GOAL: Recast the material below as a JSON list of strings, one string for each line, leaving out blank lines.

INPUT ROWS:
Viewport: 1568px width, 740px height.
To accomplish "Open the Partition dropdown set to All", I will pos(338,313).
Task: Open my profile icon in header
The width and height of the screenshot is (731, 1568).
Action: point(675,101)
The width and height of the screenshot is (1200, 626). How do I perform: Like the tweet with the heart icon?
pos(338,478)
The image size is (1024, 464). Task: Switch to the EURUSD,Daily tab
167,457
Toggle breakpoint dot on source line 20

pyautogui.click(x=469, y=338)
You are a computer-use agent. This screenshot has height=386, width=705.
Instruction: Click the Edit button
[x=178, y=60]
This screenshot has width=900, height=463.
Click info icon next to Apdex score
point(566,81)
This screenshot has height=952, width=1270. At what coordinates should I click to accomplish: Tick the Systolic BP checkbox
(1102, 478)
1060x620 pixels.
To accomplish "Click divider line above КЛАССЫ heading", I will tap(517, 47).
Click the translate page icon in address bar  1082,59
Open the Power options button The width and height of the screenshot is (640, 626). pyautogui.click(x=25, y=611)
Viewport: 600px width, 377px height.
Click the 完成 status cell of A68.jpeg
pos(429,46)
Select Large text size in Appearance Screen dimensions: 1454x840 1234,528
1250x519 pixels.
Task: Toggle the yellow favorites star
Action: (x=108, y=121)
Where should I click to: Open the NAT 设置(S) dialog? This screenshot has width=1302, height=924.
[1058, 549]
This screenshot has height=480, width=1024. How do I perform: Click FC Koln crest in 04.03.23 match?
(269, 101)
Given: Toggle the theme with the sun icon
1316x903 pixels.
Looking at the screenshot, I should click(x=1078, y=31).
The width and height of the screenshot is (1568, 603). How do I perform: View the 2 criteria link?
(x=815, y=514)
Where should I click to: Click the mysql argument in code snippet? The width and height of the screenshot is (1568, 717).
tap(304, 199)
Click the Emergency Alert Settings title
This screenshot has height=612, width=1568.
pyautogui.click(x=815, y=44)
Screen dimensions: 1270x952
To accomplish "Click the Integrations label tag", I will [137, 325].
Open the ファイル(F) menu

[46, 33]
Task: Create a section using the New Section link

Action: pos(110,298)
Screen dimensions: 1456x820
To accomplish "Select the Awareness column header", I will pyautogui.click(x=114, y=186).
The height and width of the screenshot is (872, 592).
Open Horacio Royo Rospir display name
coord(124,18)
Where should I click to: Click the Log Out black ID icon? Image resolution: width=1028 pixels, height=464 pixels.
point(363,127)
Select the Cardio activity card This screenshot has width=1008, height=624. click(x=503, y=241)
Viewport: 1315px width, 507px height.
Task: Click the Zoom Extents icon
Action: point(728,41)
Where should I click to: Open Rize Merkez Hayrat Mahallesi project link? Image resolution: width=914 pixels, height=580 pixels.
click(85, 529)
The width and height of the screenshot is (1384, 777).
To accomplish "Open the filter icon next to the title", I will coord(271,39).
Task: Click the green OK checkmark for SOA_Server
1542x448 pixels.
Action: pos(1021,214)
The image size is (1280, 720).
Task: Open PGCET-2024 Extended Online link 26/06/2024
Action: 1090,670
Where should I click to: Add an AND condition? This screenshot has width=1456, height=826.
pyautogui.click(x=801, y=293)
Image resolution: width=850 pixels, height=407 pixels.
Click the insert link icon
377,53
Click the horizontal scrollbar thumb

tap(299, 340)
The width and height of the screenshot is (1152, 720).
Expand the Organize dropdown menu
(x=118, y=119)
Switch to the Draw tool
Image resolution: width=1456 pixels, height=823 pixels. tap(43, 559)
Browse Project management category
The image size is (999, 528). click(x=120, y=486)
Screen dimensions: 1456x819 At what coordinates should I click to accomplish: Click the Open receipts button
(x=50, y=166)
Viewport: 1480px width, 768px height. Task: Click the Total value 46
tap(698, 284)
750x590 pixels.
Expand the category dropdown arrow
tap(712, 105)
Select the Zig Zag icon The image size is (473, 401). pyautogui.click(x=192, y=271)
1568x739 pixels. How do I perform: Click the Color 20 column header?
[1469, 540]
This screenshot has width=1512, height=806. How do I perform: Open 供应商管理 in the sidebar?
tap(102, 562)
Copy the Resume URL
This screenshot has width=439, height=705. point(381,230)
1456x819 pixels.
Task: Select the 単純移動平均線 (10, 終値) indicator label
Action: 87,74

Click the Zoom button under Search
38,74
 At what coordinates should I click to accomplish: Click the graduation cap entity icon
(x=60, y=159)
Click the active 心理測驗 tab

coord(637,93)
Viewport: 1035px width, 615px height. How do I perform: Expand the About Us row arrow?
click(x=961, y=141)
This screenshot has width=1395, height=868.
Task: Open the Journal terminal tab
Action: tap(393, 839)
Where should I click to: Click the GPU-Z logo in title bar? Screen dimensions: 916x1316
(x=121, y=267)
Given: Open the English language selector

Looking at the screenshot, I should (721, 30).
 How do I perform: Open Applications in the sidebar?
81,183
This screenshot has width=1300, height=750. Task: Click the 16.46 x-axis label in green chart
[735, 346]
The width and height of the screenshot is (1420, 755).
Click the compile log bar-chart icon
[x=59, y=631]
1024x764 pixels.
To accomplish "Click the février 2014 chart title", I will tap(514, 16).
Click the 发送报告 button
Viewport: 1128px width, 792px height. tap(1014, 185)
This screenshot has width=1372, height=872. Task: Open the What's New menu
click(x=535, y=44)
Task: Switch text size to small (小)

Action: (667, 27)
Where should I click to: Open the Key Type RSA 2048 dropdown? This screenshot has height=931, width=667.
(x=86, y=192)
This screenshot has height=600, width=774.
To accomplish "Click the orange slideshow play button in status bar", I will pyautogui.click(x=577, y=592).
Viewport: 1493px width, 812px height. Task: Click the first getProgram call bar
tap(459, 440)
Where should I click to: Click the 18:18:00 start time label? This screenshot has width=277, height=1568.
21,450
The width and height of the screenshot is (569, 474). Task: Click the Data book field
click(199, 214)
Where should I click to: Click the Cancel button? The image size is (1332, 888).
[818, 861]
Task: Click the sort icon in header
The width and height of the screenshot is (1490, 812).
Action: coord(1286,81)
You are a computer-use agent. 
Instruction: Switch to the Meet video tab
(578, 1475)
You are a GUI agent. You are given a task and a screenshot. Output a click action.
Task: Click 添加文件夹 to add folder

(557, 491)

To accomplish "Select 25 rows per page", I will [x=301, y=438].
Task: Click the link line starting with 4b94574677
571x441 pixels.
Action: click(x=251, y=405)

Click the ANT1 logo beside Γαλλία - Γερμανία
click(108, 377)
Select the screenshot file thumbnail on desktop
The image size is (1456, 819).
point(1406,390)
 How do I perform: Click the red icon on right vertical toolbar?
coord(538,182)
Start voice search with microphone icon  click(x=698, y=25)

SOLUTION:
[
  "Viewport: 1568px width, 740px height.",
  "To accomplish \"Open the Partition dropdown set to All\", I will pos(338,313).",
  "Task: Open my profile icon in header",
  "The width and height of the screenshot is (731, 1568).",
  "Action: point(675,101)",
  "The width and height of the screenshot is (1200, 626). How do I perform: Like the tweet with the heart icon?",
  "pos(338,478)",
  "The image size is (1024, 464). Task: Switch to the EURUSD,Daily tab",
  "167,457",
  "Toggle breakpoint dot on source line 20",
  "pyautogui.click(x=469, y=338)",
  "You are a computer-use agent. This screenshot has height=386, width=705.",
  "Instruction: Click the Edit button",
  "[x=178, y=60]",
  "This screenshot has width=900, height=463.",
  "Click info icon next to Apdex score",
  "point(566,81)",
  "This screenshot has height=952, width=1270. At what coordinates should I click to accomplish: Tick the Systolic BP checkbox",
  "(1102, 478)",
  "1060x620 pixels.",
  "To accomplish \"Click divider line above КЛАССЫ heading\", I will tap(517, 47).",
  "Click the translate page icon in address bar  1082,59",
  "Open the Power options button The width and height of the screenshot is (640, 626). pyautogui.click(x=25, y=611)",
  "Viewport: 600px width, 377px height.",
  "Click the 完成 status cell of A68.jpeg",
  "pos(429,46)",
  "Select Large text size in Appearance Screen dimensions: 1454x840 1234,528",
  "1250x519 pixels.",
  "Task: Toggle the yellow favorites star",
  "Action: (x=108, y=121)",
  "Where should I click to: Open the NAT 设置(S) dialog? This screenshot has width=1302, height=924.",
  "[1058, 549]",
  "This screenshot has height=480, width=1024. How do I perform: Click FC Koln crest in 04.03.23 match?",
  "(269, 101)",
  "Given: Toggle the theme with the sun icon",
  "1316x903 pixels.",
  "Looking at the screenshot, I should click(x=1078, y=31).",
  "The width and height of the screenshot is (1568, 603). How do I perform: View the 2 criteria link?",
  "(x=815, y=514)",
  "Where should I click to: Click the mysql argument in code snippet? The width and height of the screenshot is (1568, 717).",
  "tap(304, 199)",
  "Click the Emergency Alert Settings title",
  "This screenshot has height=612, width=1568.",
  "pyautogui.click(x=815, y=44)",
  "Screen dimensions: 1270x952",
  "To accomplish \"Click the Integrations label tag\", I will [137, 325].",
  "Open the ファイル(F) menu",
  "[46, 33]",
  "Task: Create a section using the New Section link",
  "Action: pos(110,298)",
  "Screen dimensions: 1456x820",
  "To accomplish \"Select the Awareness column header\", I will pyautogui.click(x=114, y=186).",
  "The height and width of the screenshot is (872, 592).",
  "Open Horacio Royo Rospir display name",
  "coord(124,18)",
  "Where should I click to: Click the Log Out black ID icon? Image resolution: width=1028 pixels, height=464 pixels.",
  "point(363,127)",
  "Select the Cardio activity card This screenshot has width=1008, height=624. click(x=503, y=241)",
  "Viewport: 1315px width, 507px height.",
  "Task: Click the Zoom Extents icon",
  "Action: point(728,41)",
  "Where should I click to: Open Rize Merkez Hayrat Mahallesi project link? Image resolution: width=914 pixels, height=580 pixels.",
  "click(85, 529)",
  "The width and height of the screenshot is (1384, 777).",
  "To accomplish \"Open the filter icon next to the title\", I will coord(271,39).",
  "Task: Click the green OK checkmark for SOA_Server",
  "1542x448 pixels.",
  "Action: pos(1021,214)",
  "The image size is (1280, 720).",
  "Task: Open PGCET-2024 Extended Online link 26/06/2024",
  "Action: 1090,670",
  "Where should I click to: Add an AND condition? This screenshot has width=1456, height=826.",
  "pyautogui.click(x=801, y=293)",
  "Image resolution: width=850 pixels, height=407 pixels.",
  "Click the insert link icon",
  "377,53",
  "Click the horizontal scrollbar thumb",
  "tap(299, 340)",
  "The width and height of the screenshot is (1152, 720).",
  "Expand the Organize dropdown menu",
  "(x=118, y=119)",
  "Switch to the Draw tool",
  "Image resolution: width=1456 pixels, height=823 pixels. tap(43, 559)",
  "Browse Project management category",
  "The image size is (999, 528). click(x=120, y=486)",
  "Screen dimensions: 1456x819 At what coordinates should I click to accomplish: Click the Open receipts button",
  "(x=50, y=166)",
  "Viewport: 1480px width, 768px height. Task: Click the Total value 46",
  "tap(698, 284)",
  "750x590 pixels.",
  "Expand the category dropdown arrow",
  "tap(712, 105)",
  "Select the Zig Zag icon The image size is (473, 401). pyautogui.click(x=192, y=271)",
  "1568x739 pixels. How do I perform: Click the Color 20 column header?",
  "[1469, 540]",
  "This screenshot has width=1512, height=806. How do I perform: Open 供应商管理 in the sidebar?",
  "tap(102, 562)",
  "Copy the Resume URL",
  "This screenshot has width=439, height=705. point(381,230)",
  "1456x819 pixels.",
  "Task: Select the 単純移動平均線 (10, 終値) indicator label",
  "Action: 87,74",
  "Click the Zoom button under Search",
  "38,74",
  " At what coordinates should I click to accomplish: Click the graduation cap entity icon",
  "(x=60, y=159)",
  "Click the active 心理測驗 tab",
  "coord(637,93)",
  "Viewport: 1035px width, 615px height. How do I perform: Expand the About Us row arrow?",
  "click(x=961, y=141)",
  "This screenshot has width=1395, height=868.",
  "Task: Open the Journal terminal tab",
  "Action: tap(393, 839)",
  "Where should I click to: Click the GPU-Z logo in title bar? Screen dimensions: 916x1316",
  "(x=121, y=267)",
  "Given: Open the English language selector",
  "Looking at the screenshot, I should (721, 30).",
  " How do I perform: Open Applications in the sidebar?",
  "81,183",
  "This screenshot has width=1300, height=750. Task: Click the 16.46 x-axis label in green chart",
  "[735, 346]",
  "The width and height of the screenshot is (1420, 755).",
  "Click the compile log bar-chart icon",
  "[x=59, y=631]",
  "1024x764 pixels.",
  "To accomplish \"Click the février 2014 chart title\", I will tap(514, 16).",
  "Click the 发送报告 button",
  "Viewport: 1128px width, 792px height. tap(1014, 185)",
  "This screenshot has width=1372, height=872. Task: Open the What's New menu",
  "click(x=535, y=44)",
  "Task: Switch text size to small (小)",
  "Action: (667, 27)",
  "Where should I click to: Open the Key Type RSA 2048 dropdown? This screenshot has height=931, width=667.",
  "(x=86, y=192)",
  "This screenshot has height=600, width=774.",
  "To accomplish \"Click the orange slideshow play button in status bar\", I will pyautogui.click(x=577, y=592).",
  "Viewport: 1493px width, 812px height. Task: Click the first getProgram call bar",
  "tap(459, 440)",
  "Where should I click to: Click the 18:18:00 start time label? This screenshot has width=277, height=1568.",
  "21,450",
  "The width and height of the screenshot is (569, 474). Task: Click the Data book field",
  "click(199, 214)",
  "Where should I click to: Click the Cancel button? The image size is (1332, 888).",
  "[818, 861]",
  "Task: Click the sort icon in header",
  "The width and height of the screenshot is (1490, 812).",
  "Action: coord(1286,81)",
  "You are a computer-use agent. ",
  "Instruction: Switch to the Meet video tab",
  "(578, 1475)",
  "You are a GUI agent. You are given a task and a screenshot. Output a click action.",
  "Task: Click 添加文件夹 to add folder",
  "(557, 491)",
  "To accomplish \"Select 25 rows per page\", I will [x=301, y=438].",
  "Task: Click the link line starting with 4b94574677",
  "571x441 pixels.",
  "Action: click(x=251, y=405)",
  "Click the ANT1 logo beside Γαλλία - Γερμανία",
  "click(108, 377)",
  "Select the screenshot file thumbnail on desktop",
  "The image size is (1456, 819).",
  "point(1406,390)",
  " How do I perform: Click the red icon on right vertical toolbar?",
  "coord(538,182)",
  "Start voice search with microphone icon  click(x=698, y=25)"
]